Changing a tire
Friday, April 24, 2009
If you have commuted on a big expressway, say the Edens going north from Chicago, to and from work, it may have crossed your mind what it might be like to have to change a tire alongside this river of a road. Or perhaps you have had the pleasure of doing so, as I once did. It was fascinating and terrifying. There is hardly a gap or a pause in that wall of sound. There is a sense of urgency to get the task done. But you gradually get the hang of it, changing the tire against the backdrop of the highway's scream.
Let me show you something here along US2.
Let's pull over to the side, partway between Wolf Point and Oswego. This looks like a good spot.
Here is the view looking North.
Pull well off the road so any trucks or cars coming by will have safe clearance. Turn off the engine, radio and anything else that makes noise. Let's get out of the car. Step down the road a little.
Now listen.
Listen some more.
You will hear something that you don't really get to hear in a small town or a city. Silence. Particularly if there is no wind. If there is a breeze or more, you might be able to hear the wind singing in the powerlines.

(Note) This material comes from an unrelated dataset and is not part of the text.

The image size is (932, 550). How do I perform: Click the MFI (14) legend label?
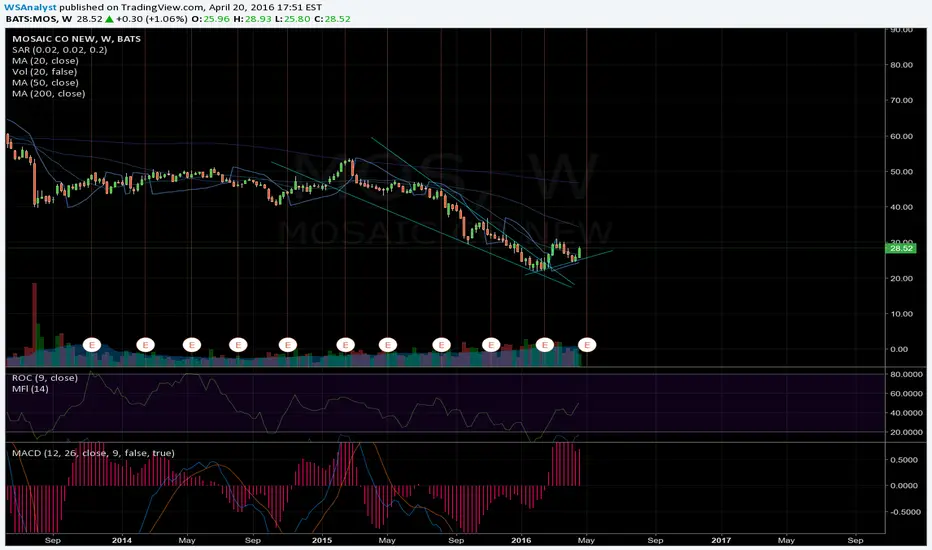tap(30, 389)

In the city, you might be aware of living in this vast machine that does not know stillness. Or has this roar become to us like water is to a fish?
From Judy Blunt's Breaking Clean:
I'd grown up learning to listen, straining to measure sound against the silence of open space. There, where the landscape repeated itself for miles in all directions, even everyday sounds meant something. A bull's high-piched challenge drifting in from the wrong direction told us a fence was down; the honk of a car horn meant trouble, a call to come. We knew the sound of a rig turning off the main road, the pitch of a strange motor, the growl of our own pickup pulling in for dinner. When our dog barked at night, Dad got his rifle and followed the ruckus to the skunk in the chicken house.
Your ears may get used to the silence momentarily, and you may begin to hear the small sounds—a grasshopper's characteristic pulse of the wings, a meadowlark or kildeer, a car from a long way off. On a rare day, maybe a far-off single engine aircraft.
This gives you a taste of what man did not create.
So let's get back in the car and head on west.